--- Begin ---

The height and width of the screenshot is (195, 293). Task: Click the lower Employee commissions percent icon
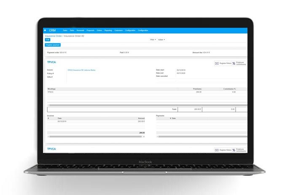click(234, 150)
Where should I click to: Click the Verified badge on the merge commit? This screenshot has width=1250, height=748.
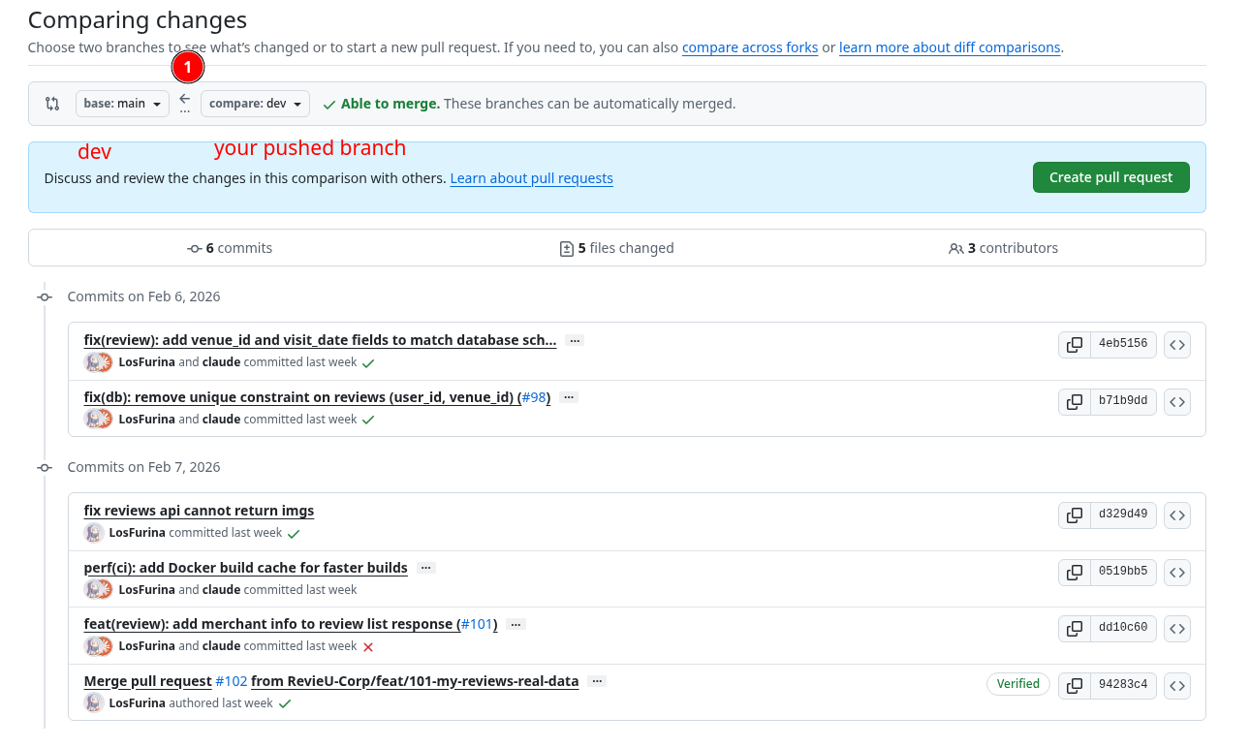[x=1018, y=684]
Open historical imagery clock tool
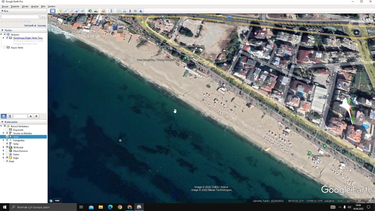Image resolution: width=375 pixels, height=211 pixels. point(90,11)

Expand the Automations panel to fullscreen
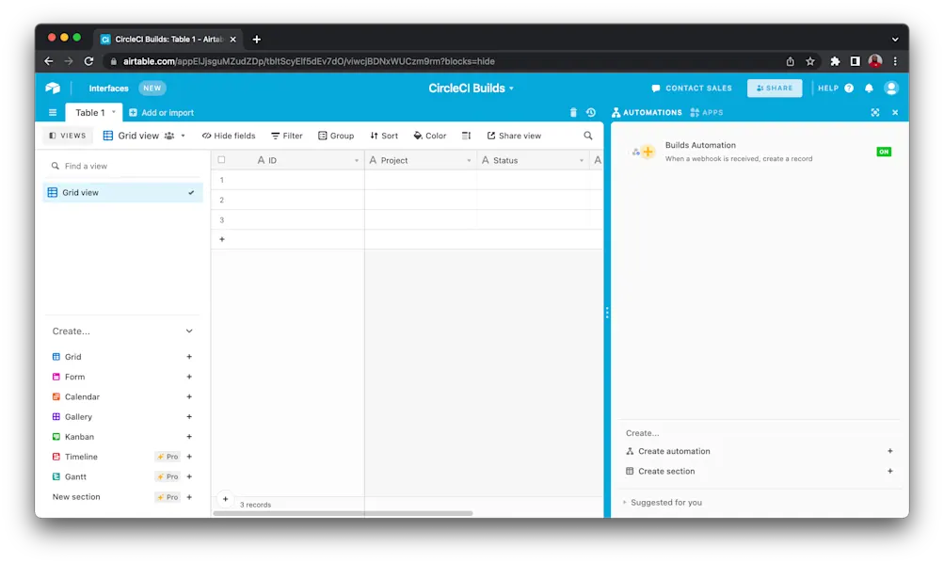click(x=875, y=112)
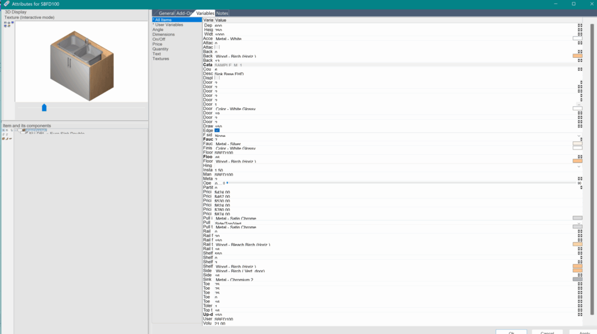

--- End ---

### Problem statement
Can you quote every one of the records above word for word, leaving the pictures out?

### Worked answer
The height and width of the screenshot is (195, 293). Task: Click the lower Employee commissions percent icon
click(234, 150)
Where should I click to: Click the Verified badge on the merge commit? This screenshot has width=1250, height=748.
[x=1018, y=684]
Open historical imagery clock tool
Image resolution: width=375 pixels, height=211 pixels. point(90,11)

Expand the Automations panel to fullscreen
click(x=875, y=112)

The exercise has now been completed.